**Description of the task**
Starting at the line that contains "You are a computer-use", write out every line through the end of the records below exactly as it appears, and leave out all pictures.

>>

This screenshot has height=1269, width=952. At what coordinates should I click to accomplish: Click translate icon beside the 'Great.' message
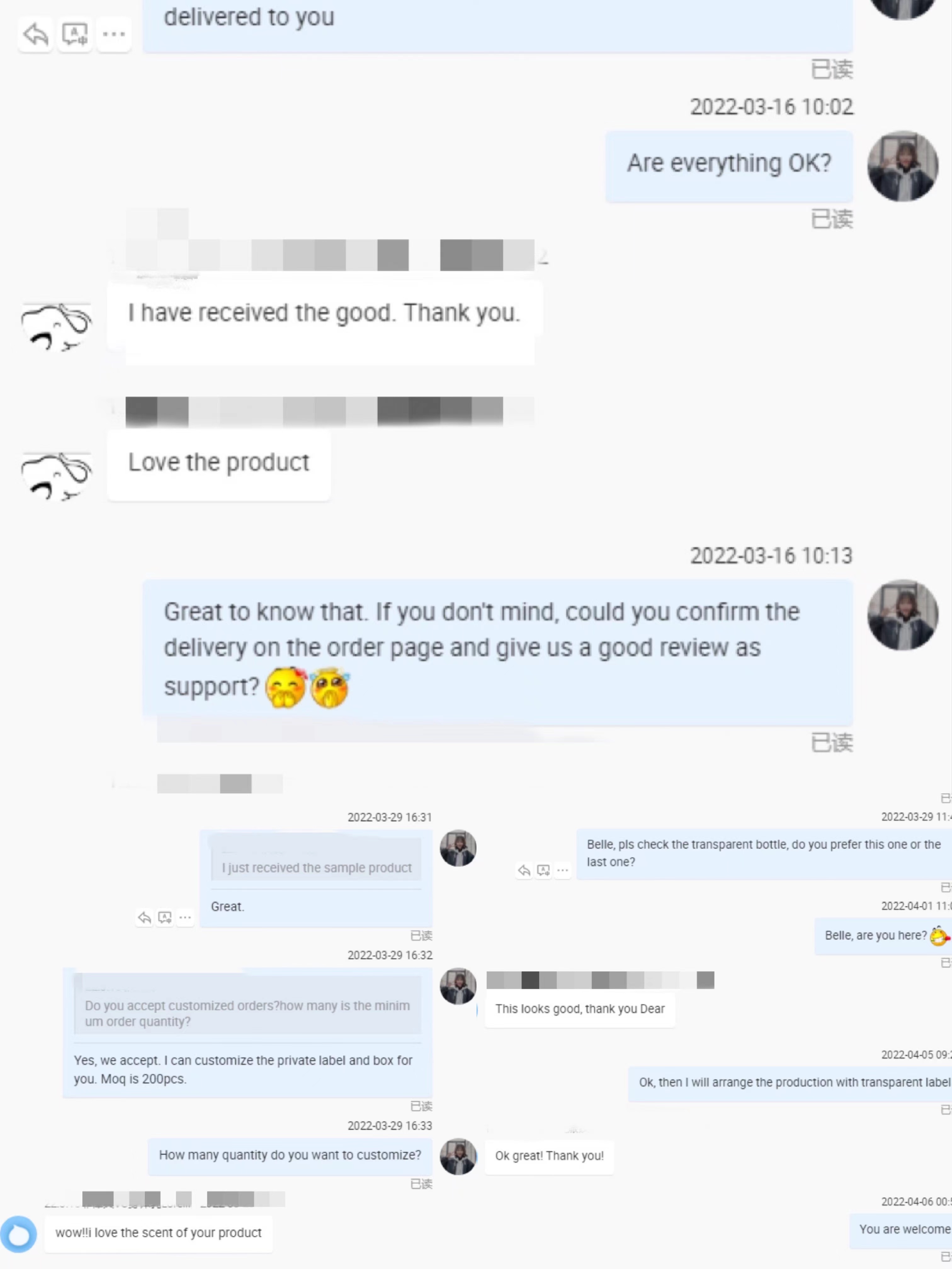click(x=165, y=918)
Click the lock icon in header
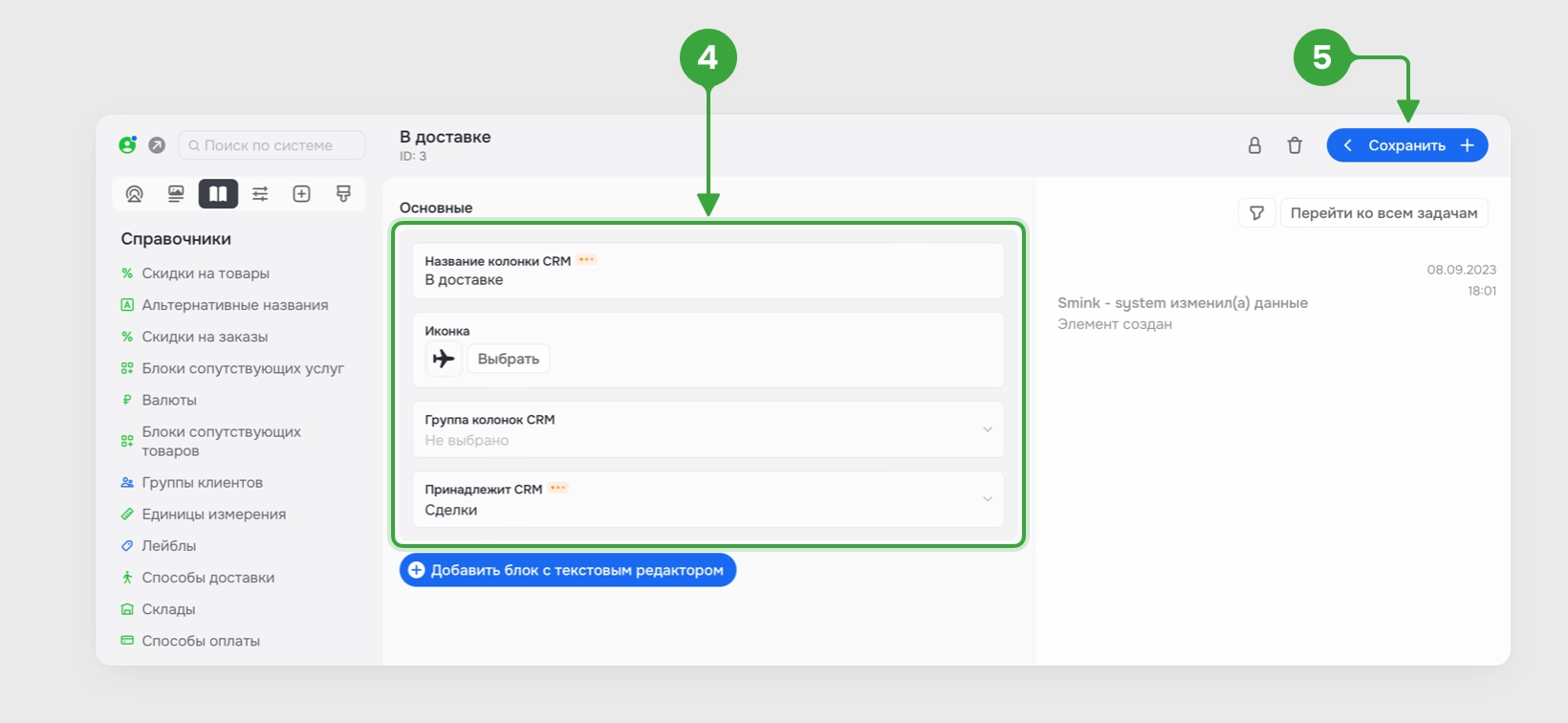 [1254, 145]
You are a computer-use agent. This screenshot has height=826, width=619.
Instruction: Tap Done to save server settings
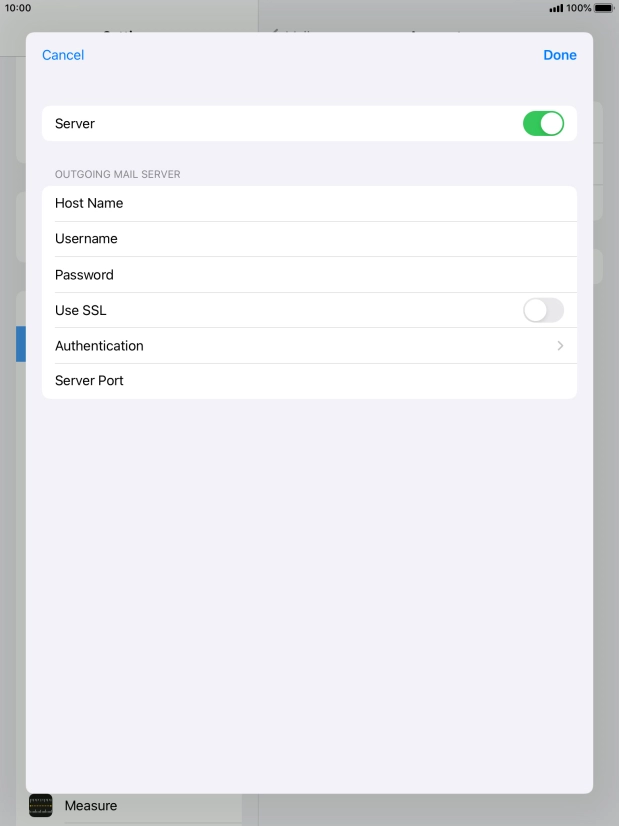(x=559, y=55)
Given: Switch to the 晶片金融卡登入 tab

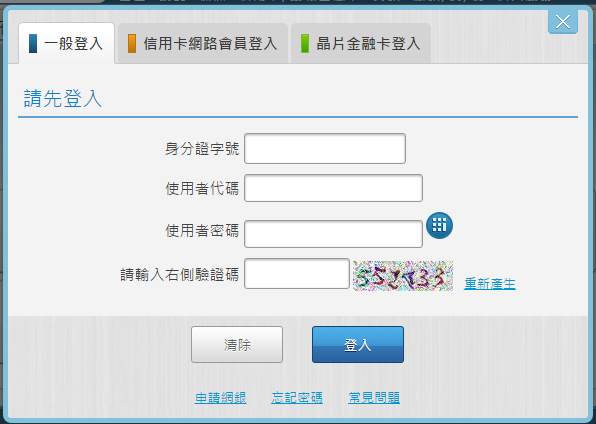Looking at the screenshot, I should (x=361, y=43).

<<

**Reply**
You are a computer-use agent. This screenshot has height=826, width=619.
Instruction: Tap Done to save server settings
(x=559, y=55)
Given: Switch to the 晶片金融卡登入 tab

Looking at the screenshot, I should (x=361, y=43).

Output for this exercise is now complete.